Advanced glycation end products (AGEs) have been implicated as important factors in the pathogenesis of diabetic vascular complication. The aim of this study is to reveal the effect of AGEs on permeability of brain microvascular endothelial cells (BMECs) in order to assess its role in diabetic vascular complications.

METHODS

Permeability was determined by the flux of fluorescein isothiocyanate (FITC)-labeled dextran (4-kDa molecular weight) through endothelial cell monolayers on a transwell system and was compared between bovine BMECs (BBMECs) and bovine aortic endothelial cells (BAECs). The effect of AGEs on permeability was investigated in terms of the role of vascular endothelial growth factor (VEGF) and reactive oxygen species (ROS).

RESULTS

Permeability and VEGF expression were significantly increased by the addition of 100 μg/mL of glycer-AGEs in BBMECs. They also tended to be increased in BAECs, but not enough to make a significant difference. Simultaneous treatment with an anti-VEGF antibody suppressed the AGE-enhanced permeability.
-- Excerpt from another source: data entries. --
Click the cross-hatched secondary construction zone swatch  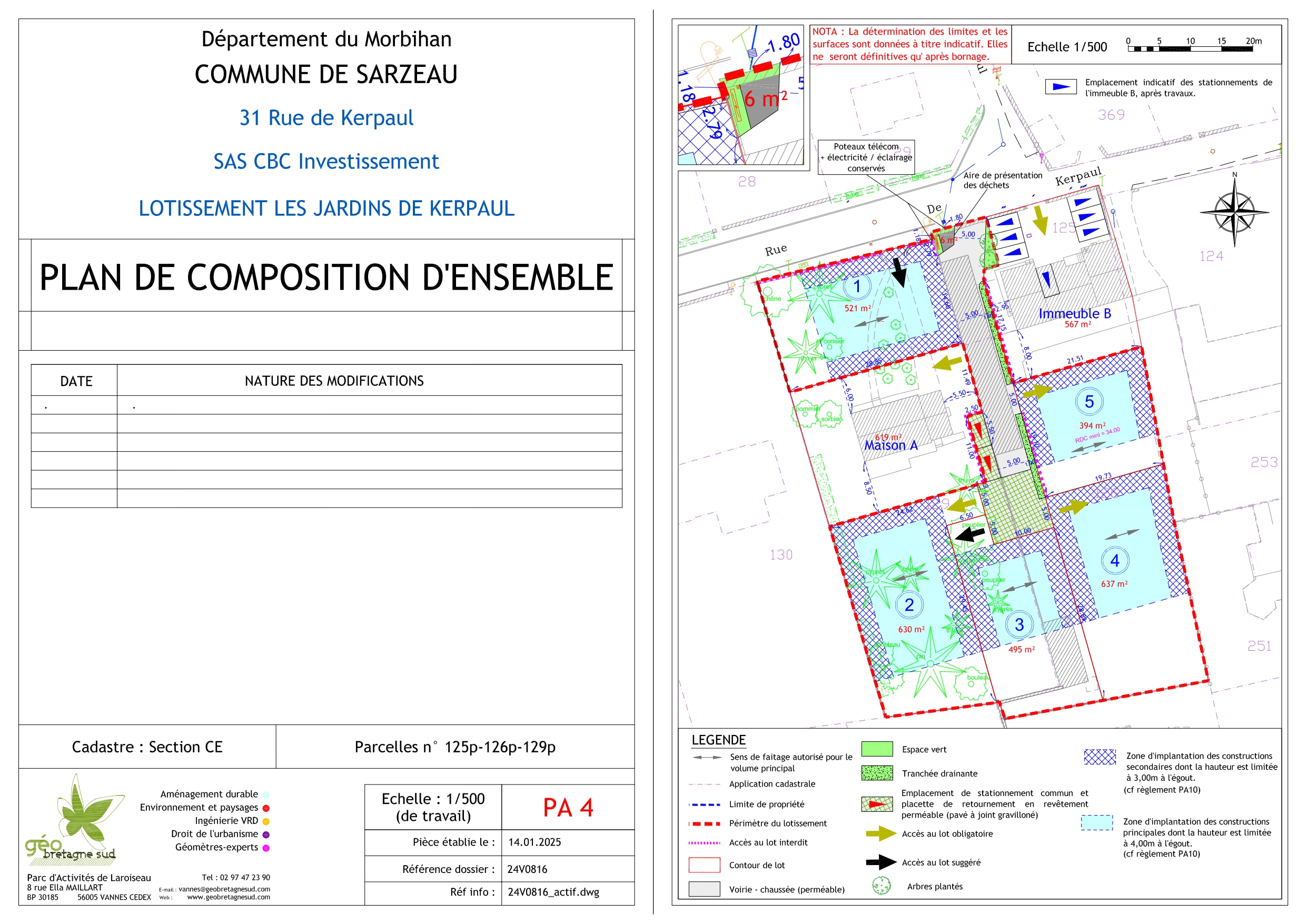pos(1099,757)
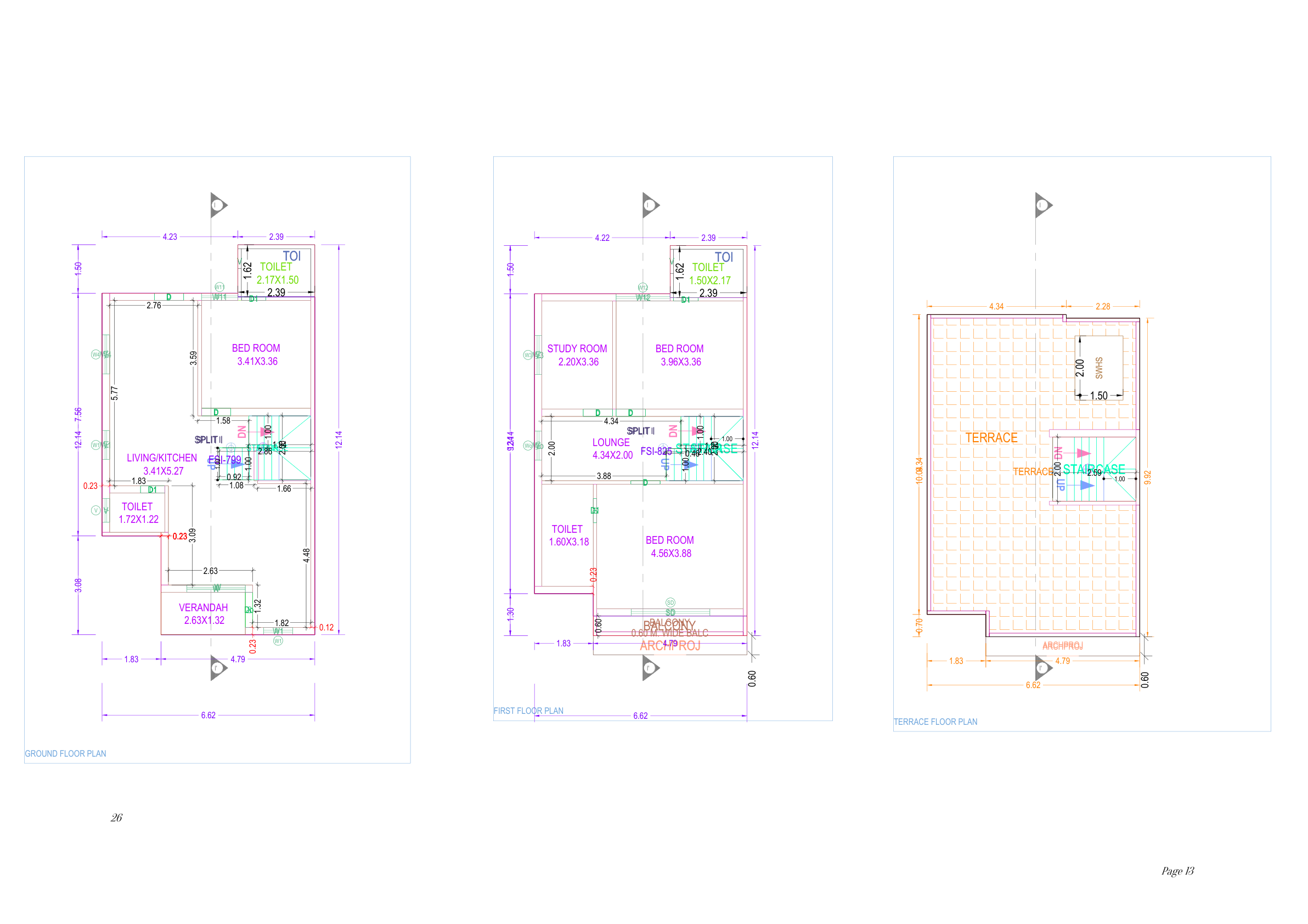Click the SWHS box on the terrace

coord(1098,368)
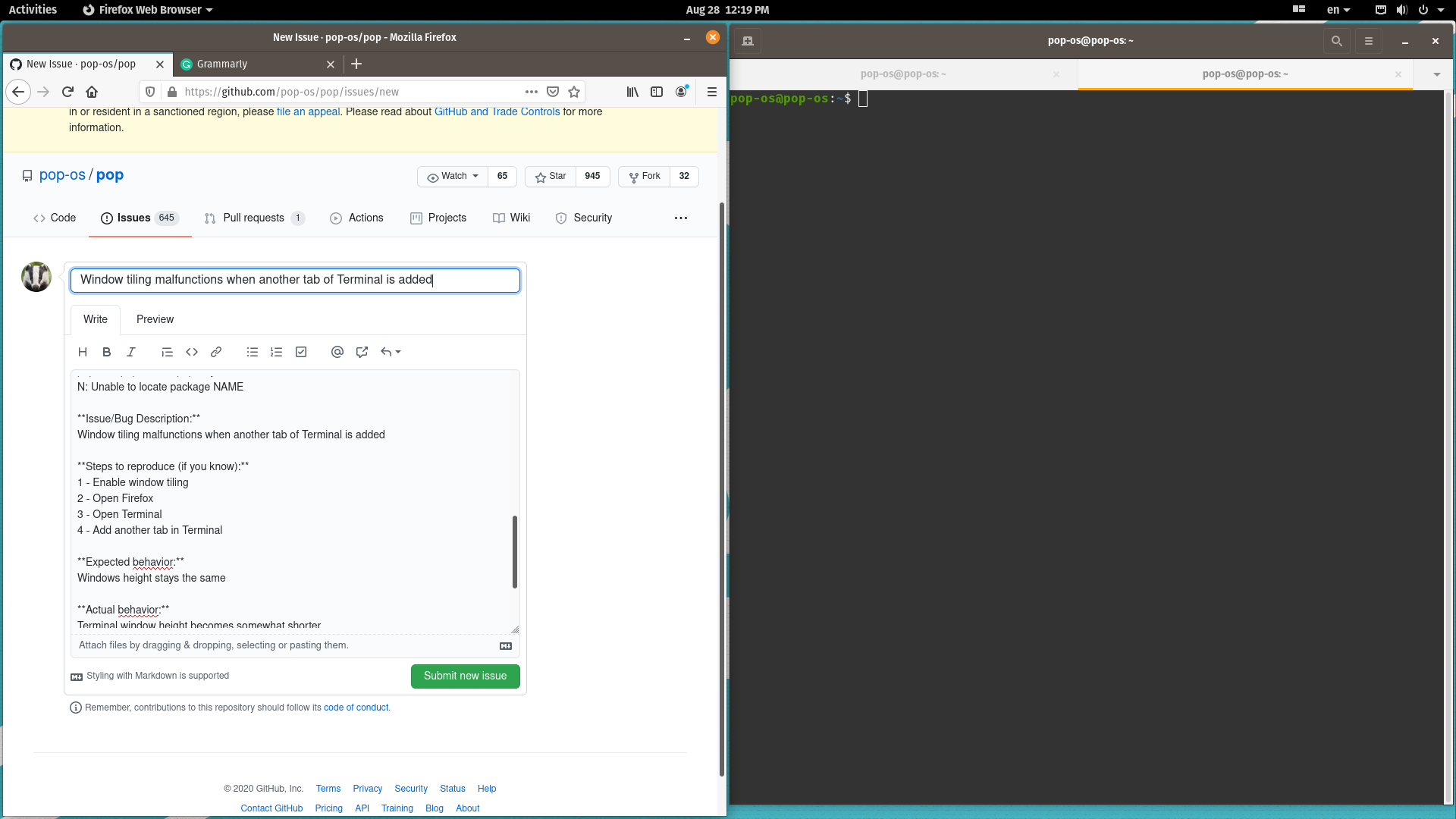Open the Watch notifications dropdown
The height and width of the screenshot is (819, 1456).
coord(452,176)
Furthermore, simultaneous treatment with a free radical scavenger, edaravone, also suppressed the AGE-enhanced permeability and the increase in VEGF mRNA levels and AGE-induced intracellular ROS overproduction.

CONCLUSIONS

These results suggest that BMECs are more susceptible than aortic endothelial cells to AGE-enhanced permeability and that AGE-enhanced permeability is dependent on VEGF expression induced by ROS over production.